PAGE EXTRACT.
Response: Know the reality behind the words

In Politics on July 29, 2008 at 10:49 am

This post started as a comment to “John Bolton’s farcical ‘realism’”, but I think it’s worth considering separately.

Oddly enough, I agree with part of Mr. Bolton’s quote:

…’walls’ exist not simply because of a lack of understanding about who is on the other side but because there are true differences in values and interests that lead to human conflict.

However, I would argue that the “walls” are clearly metaphorical and the “human conflict” that results is not necessarily “conflict” per se, but can (and must) result in the positive recognition of differences and the discussion that can perhaps lead to mutually shared values. Recognizing these differences is essential, provided that we realize that very few differences between people are truly intractable.

WRITTEN REQUEST. Resume the blog post above on John Bolton's remark about "walls," carrying it on from its final sentence.

DATA SUPPLIED.
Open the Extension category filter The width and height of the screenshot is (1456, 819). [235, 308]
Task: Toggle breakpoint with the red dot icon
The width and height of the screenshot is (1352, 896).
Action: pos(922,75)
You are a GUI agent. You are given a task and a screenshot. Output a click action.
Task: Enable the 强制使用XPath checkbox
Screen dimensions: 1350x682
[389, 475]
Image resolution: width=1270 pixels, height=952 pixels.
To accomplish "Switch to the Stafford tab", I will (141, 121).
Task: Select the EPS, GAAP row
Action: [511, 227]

ANSWER FOR THE TASK.
The rest of his quote seems ridiculous. Having an English teacher for a parent, I almost never correct grammar because I find it annoying, but I think in this case correcting Mr. Bolton’s grammar reveals a major flaw in his thinking. He claims that the Berlin Wall was a result of the “hostility of communism toward freedom”. The flaw in this statement is that communism is an idea, not a thing, and it, on its own, cannot have any hostility toward anything. It is the people who hold certain ideas who can be hostile, not the ideas themselves. The reason I bring this up is that it is a prevalent flaw of politicians, particularly current ones, and it has real implications. The most obvious example is the “war on terror”, which led the US (and NATO, in one case) into wars with Iraq and Afghanistan, not “terror”, because that would be impossible. The problem with this is that we will never rid the world of terror or people who would like us to suffer from it. Attacking the idea, and not those who hold it or the conditions which drive them to take those positions, is precisely what leads us into incoherent policy and inescapable military commitments.

To be fair about it, Obama’s use of the word hope is, I fear, equally dangerous. “Hope”, on its own, cannot be audacious, the people who are hopeful are. But people have real goals and real aspirations, hope does not. The worry about Barack Obama is that this talk of hope allows him to gain the favor with the American public without anyone familiarizing themselves with what “hope” actually stands for. Once he starts enacting policies, people may realize that the kool-aid they drank during the campaign tastes a little more bitter than they thought.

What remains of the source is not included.